En effet, après quelques jours à marcher genou plié (flessum), parfois sans appui, il peut être difficile de « verrouiller » le genou et de reprendre un appui franc.
Intérêt donc de travailler ces exercices dès la consultation et de se les approprier.
Le traitement non chirurgical
L’extension doit être possible
Le patient (ou la patiente) doit pouvoir tendre sa jambe allongé(e), puis se lever en prenant appui sur le pied en gardant la jambe tendue.
Cela confirme que le fragment ne bloque pas le genou.
Dans ce cas, il est logique d’envisager un traitement « fonctionnel », sans chirurgie : marcher jambe tendue et appuyer dessus pendant environ trois semaines pour permettre la consolidation spontanée.
Cela nécessite l’adhésion du patient pour « réveiller » le quadriceps avec quelques exercices simples : tendre la jambe, laisser le genou plier, et surtout reprendre l’appui sur la jambe tendue.
Parfois le fragment ne bloque pas le genou, mais de gros efforts sont nécessaires pour arriver à tendre la jambe…
Ceci nécessite un suivi, mais ça fonctionne.
L’état du ligament croisé antérieur
L’autre problème est l’état du ligament : il peut être intact ou presque, ou s’être lui aussi déchiré.
En cas de rupture associée découverte lors de l’arthroscopie, il peut s’avérer inutile de fixer le fragment et plus simple de libérer l’extension en enlevant le petit fragment osseux.
Chez les jeunes et les sportifs, se posera ensuite la question de reconstruire le ligament par une greffe (technique habituelle).
Cette plastie aura souvent lieu à distance de l’accident, pour permettre au genou de retrouver une fonction normale dans un premier temps.
Fracture de l’épine tibiale postérieure
Pour la fracture de l’épine tibiale postérieure, équivalente d’une rupture du croisé postérieur, la douleur et la gêne sont plus liées au gonflement du genou qu’à la fracture elle-même, qui est en général peu déplacée et non gênante dans l’articulation.
Questions fréquentes
Est-ce forcément une rupture du ligament croisé antérieur ?
Non. L’arrachement osseux est l’équivalent d’une rupture sur le plan mécanique, mais le ligament peut être intact, partiellement déchiré, ou rompu. L’IRM et l’examen clinique aident à préciser la situation.

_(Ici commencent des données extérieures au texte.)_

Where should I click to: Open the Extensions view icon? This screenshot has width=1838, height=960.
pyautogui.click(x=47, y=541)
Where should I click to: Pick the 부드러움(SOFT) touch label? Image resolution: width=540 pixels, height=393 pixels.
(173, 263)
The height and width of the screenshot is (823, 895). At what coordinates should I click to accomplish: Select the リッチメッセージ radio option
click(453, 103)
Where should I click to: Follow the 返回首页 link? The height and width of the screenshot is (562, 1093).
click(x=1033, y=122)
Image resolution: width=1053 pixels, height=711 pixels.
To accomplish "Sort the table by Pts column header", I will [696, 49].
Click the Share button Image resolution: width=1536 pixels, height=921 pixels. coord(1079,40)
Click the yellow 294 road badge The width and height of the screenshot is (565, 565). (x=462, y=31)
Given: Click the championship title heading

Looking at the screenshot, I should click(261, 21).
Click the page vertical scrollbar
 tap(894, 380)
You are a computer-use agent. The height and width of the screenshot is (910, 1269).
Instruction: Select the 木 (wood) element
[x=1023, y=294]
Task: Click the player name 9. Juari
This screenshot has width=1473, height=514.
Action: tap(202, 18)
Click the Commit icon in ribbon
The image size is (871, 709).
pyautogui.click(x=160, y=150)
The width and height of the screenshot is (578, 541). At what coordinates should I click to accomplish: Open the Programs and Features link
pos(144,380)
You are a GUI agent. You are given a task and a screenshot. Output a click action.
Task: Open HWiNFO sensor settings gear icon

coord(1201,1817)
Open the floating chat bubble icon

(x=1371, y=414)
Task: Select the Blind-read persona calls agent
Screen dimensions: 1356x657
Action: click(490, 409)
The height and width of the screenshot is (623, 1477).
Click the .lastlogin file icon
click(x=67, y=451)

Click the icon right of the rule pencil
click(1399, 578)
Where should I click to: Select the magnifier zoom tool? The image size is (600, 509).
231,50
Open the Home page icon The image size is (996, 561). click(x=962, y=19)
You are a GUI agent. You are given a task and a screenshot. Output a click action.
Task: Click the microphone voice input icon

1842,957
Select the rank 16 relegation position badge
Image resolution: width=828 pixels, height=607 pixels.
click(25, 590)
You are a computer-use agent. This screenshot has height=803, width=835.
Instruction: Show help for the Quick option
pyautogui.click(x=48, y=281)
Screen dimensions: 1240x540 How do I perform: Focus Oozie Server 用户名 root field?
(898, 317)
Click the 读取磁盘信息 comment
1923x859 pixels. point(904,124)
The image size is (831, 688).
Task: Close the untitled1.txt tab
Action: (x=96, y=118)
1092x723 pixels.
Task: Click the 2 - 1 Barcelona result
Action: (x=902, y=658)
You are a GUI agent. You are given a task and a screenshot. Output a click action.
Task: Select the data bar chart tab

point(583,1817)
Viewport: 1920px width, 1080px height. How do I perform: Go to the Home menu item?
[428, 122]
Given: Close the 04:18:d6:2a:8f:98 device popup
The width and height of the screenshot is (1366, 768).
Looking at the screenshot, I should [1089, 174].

Quand faut-il opérer rapidement ?
Lorsque le fragment est nettement déplacé et bloque l’extension (genou « bloqué »), un geste est nécessaire pour libérer l’articulation.
Si la fracture n’est pas déplacée, que faire ?
Un traitement fonctionnel est souvent possible, avec reprise progressive de l’appui jambe tendue et un suivi clinique/radiologique.
Pourquoi insiste-t-on autant sur l’auto-rééducation ?
Parce que reprendre l’extension, réveiller le quadriceps et remarcher jambe tendue évite l’installation d’un flessum et accélère le retour à une marche normale.